Целью отца Бромеуса было так натренировать мой мозг, чтобы он мог вбирать в себя разнообразную информацию. Это было французской частью того образования, что я получил в Шато-Парфилаже. Я до сих пор могу сказать вам, что атомный вес кобальта составляет 58,93, что железнодорожный вокзал в Невшателе находится в 482 метрах над уровнем моря, что слово «слава» Шекспир употребил 94 раза, что дифтонг по-итальянски будет звучать очень похоже, что (хоть я и не могу сказать вам, кто изобрел пикули) в 1786 году Иоганн Георг Пикуль изобрел газовую лампу и что 13 марта 1900 года Робертс совершил знаменитый бросок к Блумфонтейну.
Отец Бромеус представил мне для запоминания так много таблиц, списков, текстов, фотографий, картин и музыкальных композиций, что каждый день мне приходилось заниматься этим часами.
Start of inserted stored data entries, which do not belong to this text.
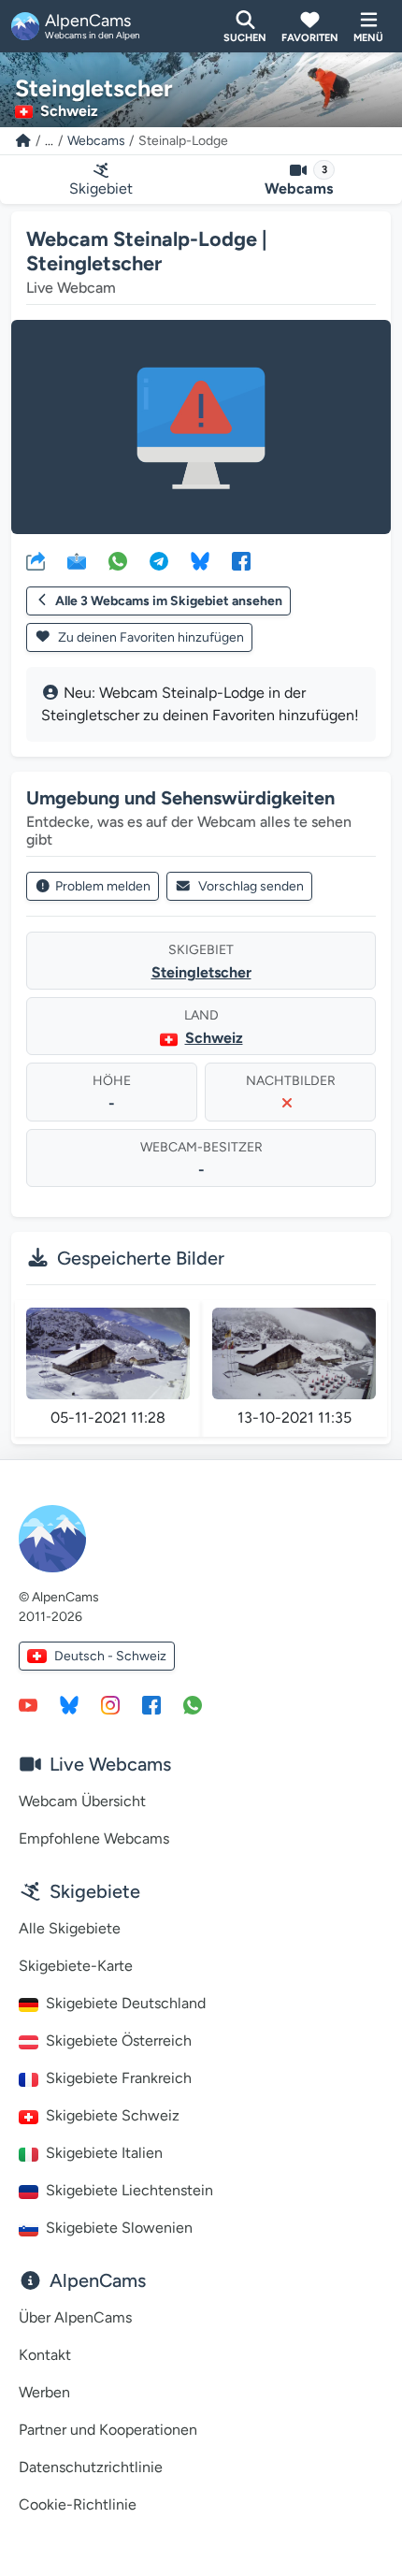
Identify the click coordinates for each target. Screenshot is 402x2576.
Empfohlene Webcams (94, 1838)
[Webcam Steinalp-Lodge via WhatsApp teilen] (117, 560)
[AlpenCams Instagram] (110, 1704)
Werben (44, 2392)
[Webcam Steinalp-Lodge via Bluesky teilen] (200, 560)
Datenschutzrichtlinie (91, 2467)
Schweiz (214, 1038)
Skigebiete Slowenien (119, 2227)
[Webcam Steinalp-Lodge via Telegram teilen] (159, 560)
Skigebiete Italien (104, 2153)
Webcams (96, 141)
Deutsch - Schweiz (110, 1656)
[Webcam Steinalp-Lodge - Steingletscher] (201, 426)
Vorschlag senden (251, 886)
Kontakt (45, 2355)
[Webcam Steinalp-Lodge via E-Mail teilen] (76, 560)
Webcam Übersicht (82, 1801)
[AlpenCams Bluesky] (69, 1704)
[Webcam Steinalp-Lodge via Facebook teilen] (241, 560)
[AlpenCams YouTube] (28, 1704)
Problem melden (103, 886)
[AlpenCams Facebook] (151, 1704)
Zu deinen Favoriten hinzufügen (149, 637)
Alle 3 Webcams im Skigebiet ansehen (168, 601)
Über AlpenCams (75, 2317)
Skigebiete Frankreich (119, 2078)
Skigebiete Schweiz (112, 2115)
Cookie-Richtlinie (77, 2504)
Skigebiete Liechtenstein (129, 2190)
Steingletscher (201, 972)
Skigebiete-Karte (76, 1966)
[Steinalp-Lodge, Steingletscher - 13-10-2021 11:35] (294, 1353)
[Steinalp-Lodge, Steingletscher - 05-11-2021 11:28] (108, 1353)
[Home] (23, 141)
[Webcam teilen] (35, 560)
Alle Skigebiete (70, 1928)
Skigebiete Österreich (119, 2040)
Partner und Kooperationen (108, 2430)
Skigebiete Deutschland (126, 2003)
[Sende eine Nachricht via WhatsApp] (192, 1704)
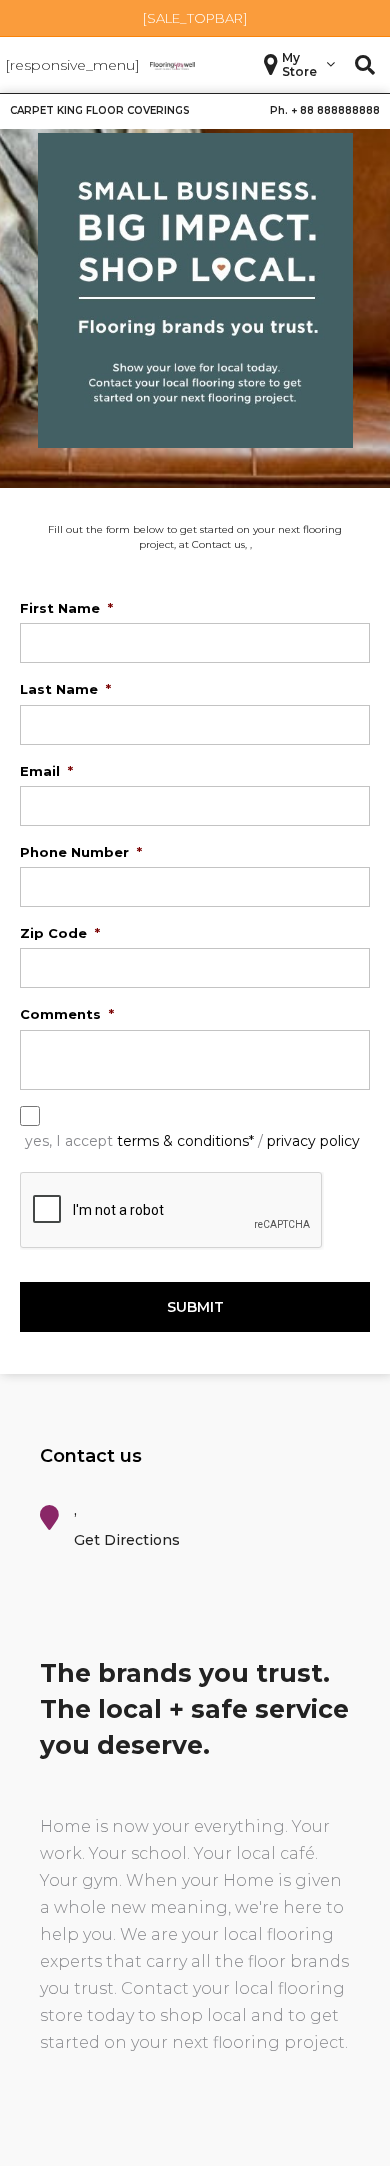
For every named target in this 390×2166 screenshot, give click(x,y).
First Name (66, 608)
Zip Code (60, 933)
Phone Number (81, 852)
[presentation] (172, 1211)
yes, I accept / (192, 1141)
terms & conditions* (185, 1141)
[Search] (365, 65)
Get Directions (127, 1540)
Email (46, 771)
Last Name (65, 689)
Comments (67, 1014)
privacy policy (313, 1141)
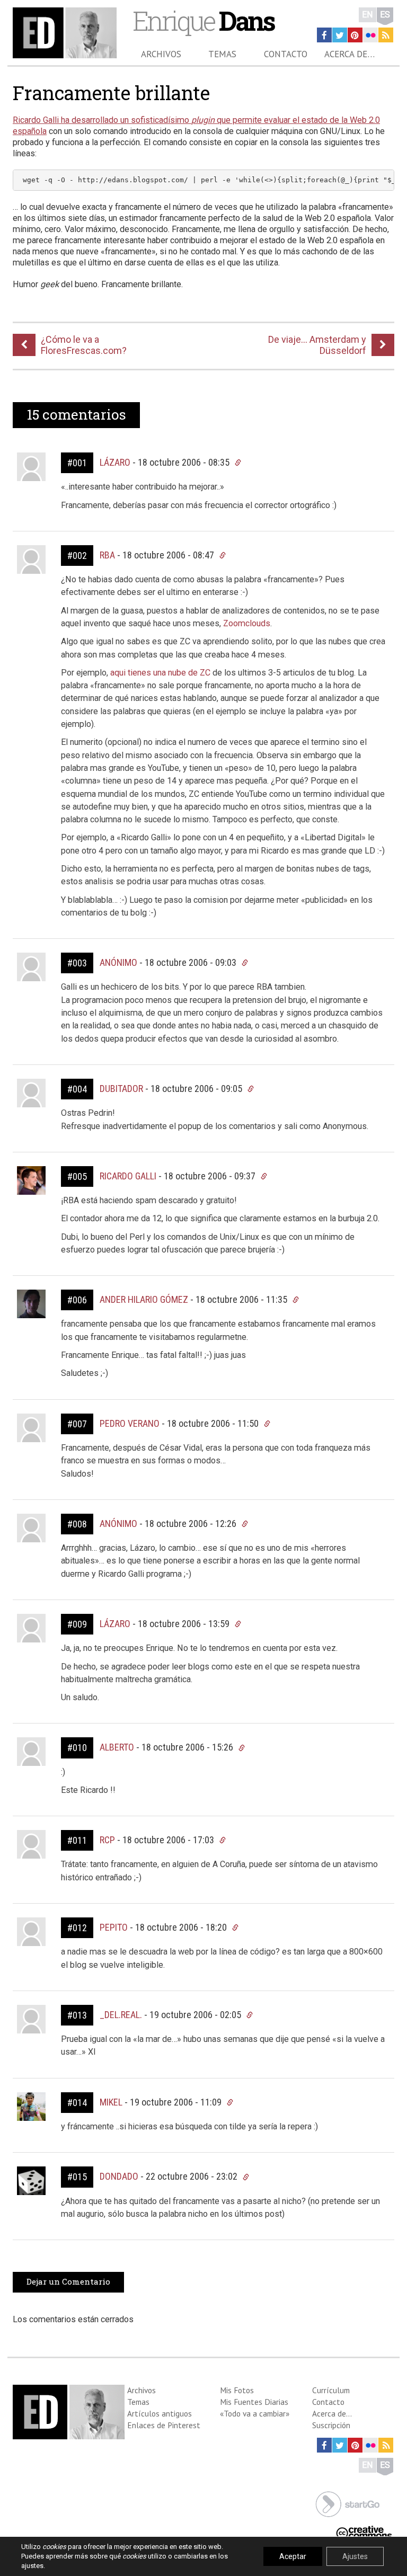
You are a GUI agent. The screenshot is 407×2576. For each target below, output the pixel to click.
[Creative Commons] (364, 2531)
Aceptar (292, 2556)
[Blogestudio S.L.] (347, 2503)
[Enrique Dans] (65, 32)
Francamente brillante (111, 92)
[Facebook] (324, 35)
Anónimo (118, 1523)
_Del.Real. (121, 2014)
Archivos (161, 54)
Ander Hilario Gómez (144, 1299)
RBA (107, 555)
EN (367, 15)
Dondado (119, 2176)
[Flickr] (370, 35)
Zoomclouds (246, 623)
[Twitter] (339, 35)
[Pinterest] (355, 35)
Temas (222, 54)
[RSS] (385, 35)
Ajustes (355, 2556)
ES (385, 15)
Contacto (285, 54)
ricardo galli (128, 1176)
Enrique (203, 20)
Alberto (117, 1747)
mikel (111, 2102)
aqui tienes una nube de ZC (160, 673)
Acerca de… (349, 54)
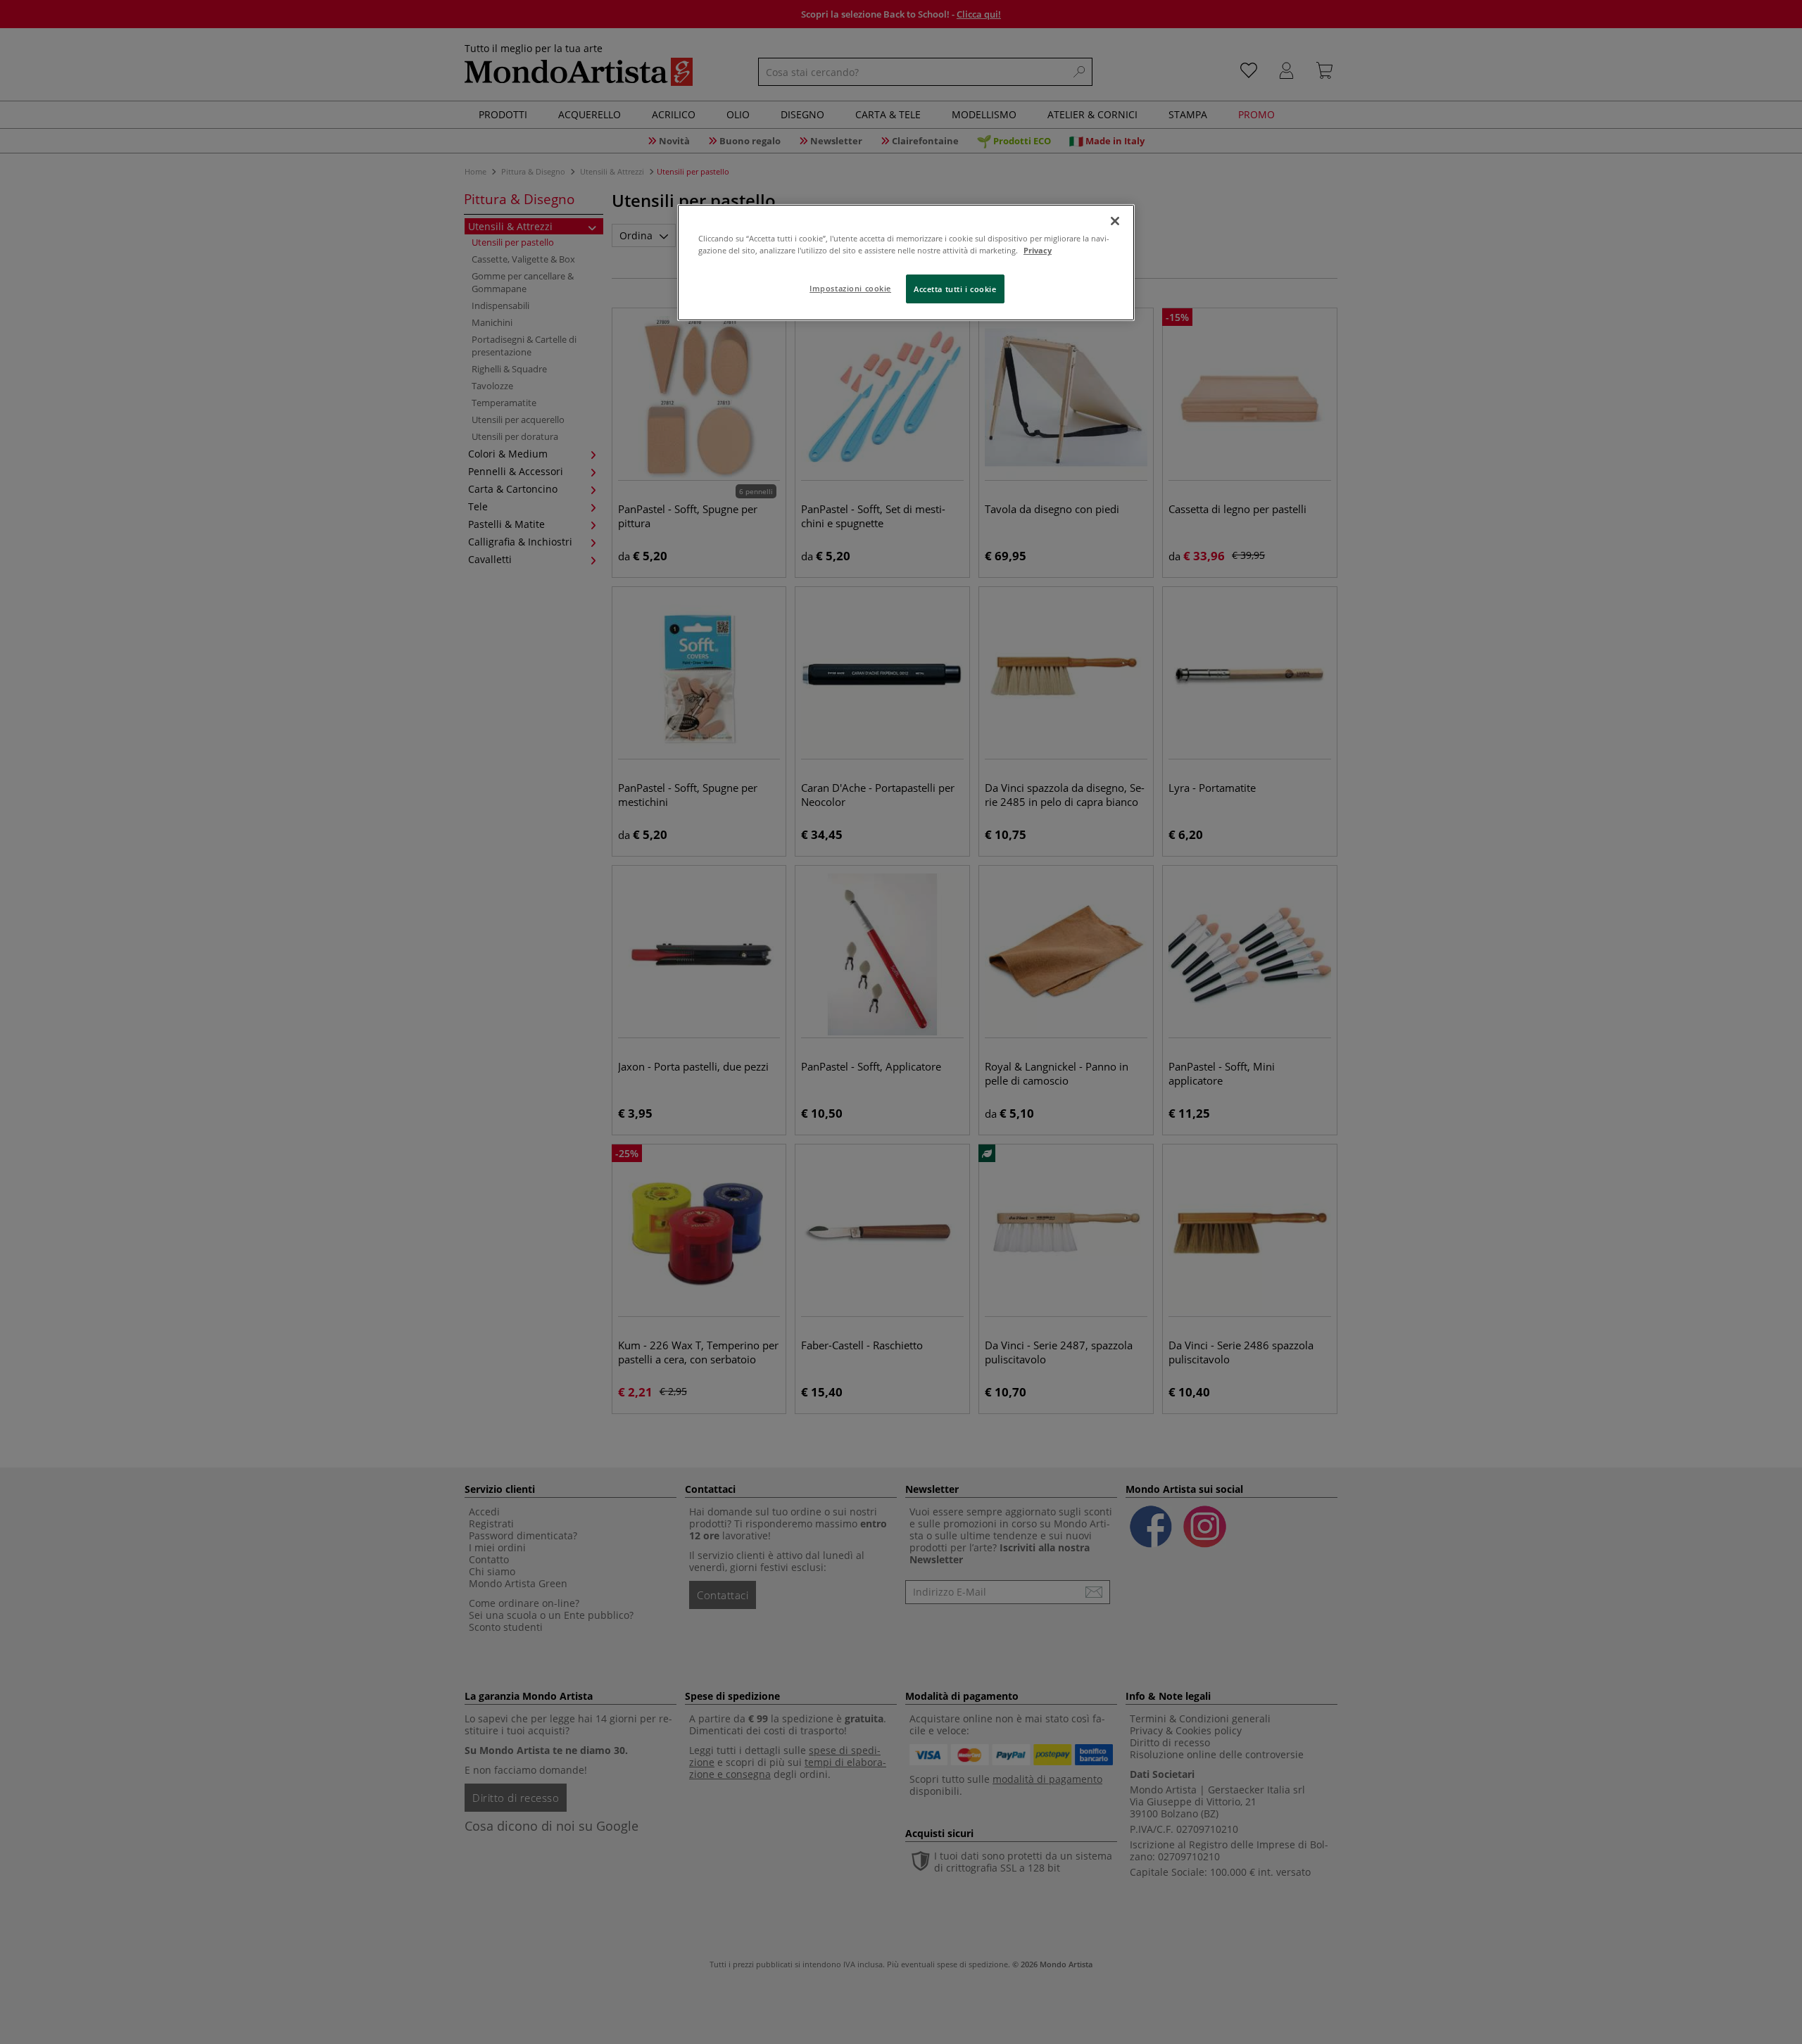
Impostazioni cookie (850, 288)
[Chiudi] (1115, 221)
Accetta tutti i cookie (955, 289)
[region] (906, 262)
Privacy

Вскоре я овладел искусством быстрого запоминания по-истине любого материала, который уже никогда не был подвержен забытью, если только я не изгонял его преднамеренно из памяти. Лишь много позже пришел черед другого испытания, которое оказалось столь же шокирующим, как и нежданное знакомство с цюрихской телефонной книгой. Было это заданием на анализ, который отец Бромеус с иезуитской дотошностью подразделял на интерполяцию, экстраполяцию, индукцию, редукцию и дедукцию.
Когда я приступил к этим вещам, мне устроили экзамен.
– Я узнал от отца Бромеуса, – сказал мне директор, – что ты имеешь в своем распоряжении всю необходимую информацию и можешь сообщить мне, как бы ты, находясь здесь, уничтожил всех кузнечиков в Париже.